• _Data supplied_:

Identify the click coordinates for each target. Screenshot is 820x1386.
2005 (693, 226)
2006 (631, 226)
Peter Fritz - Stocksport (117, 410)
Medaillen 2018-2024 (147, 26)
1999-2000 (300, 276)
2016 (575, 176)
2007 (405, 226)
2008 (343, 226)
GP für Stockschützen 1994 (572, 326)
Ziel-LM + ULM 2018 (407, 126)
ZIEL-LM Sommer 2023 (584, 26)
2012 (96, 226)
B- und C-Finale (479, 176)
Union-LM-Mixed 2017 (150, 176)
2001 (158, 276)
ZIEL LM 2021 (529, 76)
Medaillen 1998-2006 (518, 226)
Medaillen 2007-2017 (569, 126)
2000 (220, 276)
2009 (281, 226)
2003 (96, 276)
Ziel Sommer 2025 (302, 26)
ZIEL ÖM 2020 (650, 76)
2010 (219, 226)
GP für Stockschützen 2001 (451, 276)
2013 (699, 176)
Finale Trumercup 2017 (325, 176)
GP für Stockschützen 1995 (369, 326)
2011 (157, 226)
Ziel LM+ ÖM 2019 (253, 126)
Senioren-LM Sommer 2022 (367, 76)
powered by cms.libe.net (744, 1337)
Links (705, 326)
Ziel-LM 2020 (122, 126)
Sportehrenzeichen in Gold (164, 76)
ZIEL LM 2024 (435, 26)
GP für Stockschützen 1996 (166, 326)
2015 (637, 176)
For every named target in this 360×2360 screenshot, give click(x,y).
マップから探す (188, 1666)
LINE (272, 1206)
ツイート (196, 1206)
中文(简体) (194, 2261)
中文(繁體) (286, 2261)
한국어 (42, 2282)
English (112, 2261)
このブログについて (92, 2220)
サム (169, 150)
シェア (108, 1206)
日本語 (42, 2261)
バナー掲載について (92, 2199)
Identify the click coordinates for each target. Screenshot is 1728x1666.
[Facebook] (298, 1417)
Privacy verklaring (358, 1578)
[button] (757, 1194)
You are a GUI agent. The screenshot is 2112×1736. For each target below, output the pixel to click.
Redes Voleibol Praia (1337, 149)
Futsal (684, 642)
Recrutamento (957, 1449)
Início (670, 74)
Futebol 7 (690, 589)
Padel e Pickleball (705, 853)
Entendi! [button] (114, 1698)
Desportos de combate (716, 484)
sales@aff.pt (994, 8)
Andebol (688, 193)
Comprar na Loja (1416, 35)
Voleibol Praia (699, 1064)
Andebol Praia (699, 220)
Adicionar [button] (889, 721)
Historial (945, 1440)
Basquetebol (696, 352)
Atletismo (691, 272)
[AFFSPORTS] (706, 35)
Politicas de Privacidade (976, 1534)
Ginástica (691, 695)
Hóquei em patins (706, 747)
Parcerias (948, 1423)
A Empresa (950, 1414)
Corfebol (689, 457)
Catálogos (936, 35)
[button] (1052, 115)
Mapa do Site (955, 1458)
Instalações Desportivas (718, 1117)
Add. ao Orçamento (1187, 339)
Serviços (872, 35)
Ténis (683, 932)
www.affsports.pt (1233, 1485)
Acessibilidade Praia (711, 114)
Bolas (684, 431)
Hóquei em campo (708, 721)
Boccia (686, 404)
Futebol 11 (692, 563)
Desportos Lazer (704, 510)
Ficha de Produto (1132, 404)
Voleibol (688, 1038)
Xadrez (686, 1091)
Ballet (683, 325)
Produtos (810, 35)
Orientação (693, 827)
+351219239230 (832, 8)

• _Activity_:
Begin at the line above that has "Politicas de Privacidade (976, 1534)" and stop after the line that has "Orientação (693, 827)", copying each line exactly and adding nothing else.

• _Exercise answer_:
Politicas de Privacidade (976, 1534)
Ginástica (691, 695)
Hóquei em patins (706, 747)
Parcerias (948, 1423)
A Empresa (950, 1414)
Corfebol (689, 457)
Catálogos (936, 35)
[button] (1052, 115)
Mapa do Site (955, 1458)
Instalações Desportivas (718, 1117)
Add. ao Orçamento (1187, 339)
Serviços (872, 35)
Ténis (683, 932)
www.affsports.pt (1233, 1485)
Acessibilidade Praia (711, 114)
Bolas (684, 431)
Hóquei em campo (708, 721)
Boccia (686, 404)
Futebol 11 (692, 563)
Desportos Lazer (704, 510)
Ficha de Produto (1132, 404)
Voleibol (688, 1038)
Xadrez (686, 1091)
Ballet (683, 325)
Produtos (810, 35)
Orientação (693, 827)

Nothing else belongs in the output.